━━━ Supplied records ━━━
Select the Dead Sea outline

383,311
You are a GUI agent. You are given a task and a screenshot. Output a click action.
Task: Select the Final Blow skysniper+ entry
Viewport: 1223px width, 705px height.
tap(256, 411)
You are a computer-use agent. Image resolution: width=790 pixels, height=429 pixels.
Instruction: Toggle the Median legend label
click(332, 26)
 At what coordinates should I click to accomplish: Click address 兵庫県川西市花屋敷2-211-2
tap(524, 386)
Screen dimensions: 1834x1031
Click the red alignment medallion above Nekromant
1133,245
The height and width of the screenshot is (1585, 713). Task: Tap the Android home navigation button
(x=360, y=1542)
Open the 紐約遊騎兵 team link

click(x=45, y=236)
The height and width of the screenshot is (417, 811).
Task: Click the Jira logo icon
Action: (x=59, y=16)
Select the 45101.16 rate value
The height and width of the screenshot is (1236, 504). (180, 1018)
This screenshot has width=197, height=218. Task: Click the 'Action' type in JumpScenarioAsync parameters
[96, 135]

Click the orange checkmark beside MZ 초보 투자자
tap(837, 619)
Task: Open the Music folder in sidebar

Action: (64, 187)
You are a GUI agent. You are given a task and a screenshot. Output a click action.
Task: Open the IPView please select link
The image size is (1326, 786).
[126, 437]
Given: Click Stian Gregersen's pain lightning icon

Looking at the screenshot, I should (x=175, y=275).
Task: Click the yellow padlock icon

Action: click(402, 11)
━━━
### What is needed
Rewrite the rows above so that each "GUI agent" becomes "screen agent", keeping every other part unchanged.

### Task answer
Select the Dead Sea outline

383,311
You are a screen agent. You are given a task and a screenshot. Output a click action.
Task: Select the Final Blow skysniper+ entry
Viewport: 1223px width, 705px height.
tap(256, 411)
You are a computer-use agent. Image resolution: width=790 pixels, height=429 pixels.
Instruction: Toggle the Median legend label
click(332, 26)
 At what coordinates should I click to accomplish: Click address 兵庫県川西市花屋敷2-211-2
tap(524, 386)
Screen dimensions: 1834x1031
Click the red alignment medallion above Nekromant
1133,245
The height and width of the screenshot is (1585, 713). Task: Tap the Android home navigation button
(x=360, y=1542)
Open the 紐約遊騎兵 team link

click(x=45, y=236)
The height and width of the screenshot is (417, 811).
Task: Click the Jira logo icon
Action: (x=59, y=16)
Select the 45101.16 rate value
The height and width of the screenshot is (1236, 504). (180, 1018)
This screenshot has width=197, height=218. Task: Click the 'Action' type in JumpScenarioAsync parameters
[96, 135]

Click the orange checkmark beside MZ 초보 투자자
tap(837, 619)
Task: Open the Music folder in sidebar

Action: (64, 187)
You are a screen agent. You are given a task and a screenshot. Output a click action.
Task: Open the IPView please select link
The image size is (1326, 786).
[126, 437]
Given: Click Stian Gregersen's pain lightning icon

Looking at the screenshot, I should (x=175, y=275).
Task: Click the yellow padlock icon

Action: click(402, 11)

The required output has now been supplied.